WRI’s own work seeks to identify transformative pathways and transformative processes to create the types of change described by the IPCC. A set of simple questions derived from Section 4 of WRI’s paper on transformative adaptation was developed (Carter et al. 2021). Staff from WRI’s Climate Resilience Practice conducted this analysis and provided input for the design of these questions. Past papers on transformative adaptation had already identified a number of adaptation priorities in past NDCs as transformative. These were used to further identify adaptation priorities that could be transformative in both the first and updated NDCs. Table A5 presents the full list of questions that were asked for transformative adaptation.

Table A5 | Transformative Adaptation

Question

Subquestion

Instructions

Does the nationally determined contribution (NDC) include references to transformative adaptation?

Identify if an NDC includes the term transformative adaptation or transformation in the adaptation component

An approach that “seeks to change the fundamental attributes of systems in response to actual or expected climate and its effects, often at a scale and ambition greater than incremental activities”a

Does the NDC have adaptation priorities that include a significant expansion in scale with a view of changing the underlying system?

Is the expansion over a larger geographic area or an increase in number of people impacted?

Identify if the priority includes an expansion over geographic area or number of impacted

Does the expansion activity go beyond incremental adaptation to address changes in the overall system?

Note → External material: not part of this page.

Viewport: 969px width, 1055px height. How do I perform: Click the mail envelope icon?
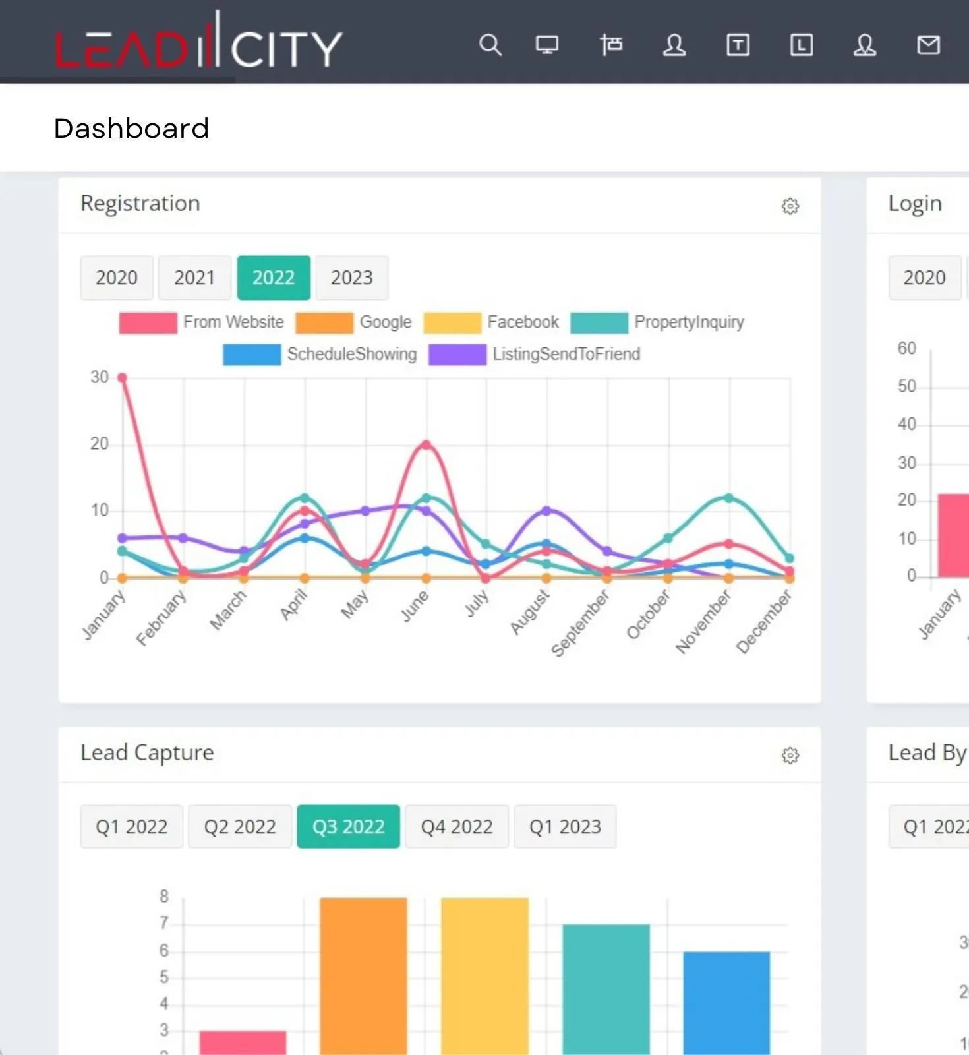[x=928, y=45]
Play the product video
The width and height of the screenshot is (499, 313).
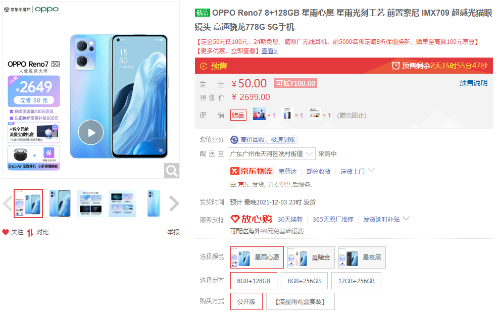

Transformative adaptation requires a change in the overall system that goes beyond doing business as usual

Identify if the adaptation priorities go beyond simple expansion to address changes to the overall system as well

Does the NDC include adaptation priorities with innovation?

Does the priority include a new application of an approach or technology in a particular region or resource system?

Look for references to new technologies and methods, etc.

Does the NDC include adaptation priorities that include a shift in location for the adaptation action being implemented?

This could include instances such as farming different crops, shifting from farming to nonfarming livelihoods, use of nature-based solutions in locations that did not have them before, etc.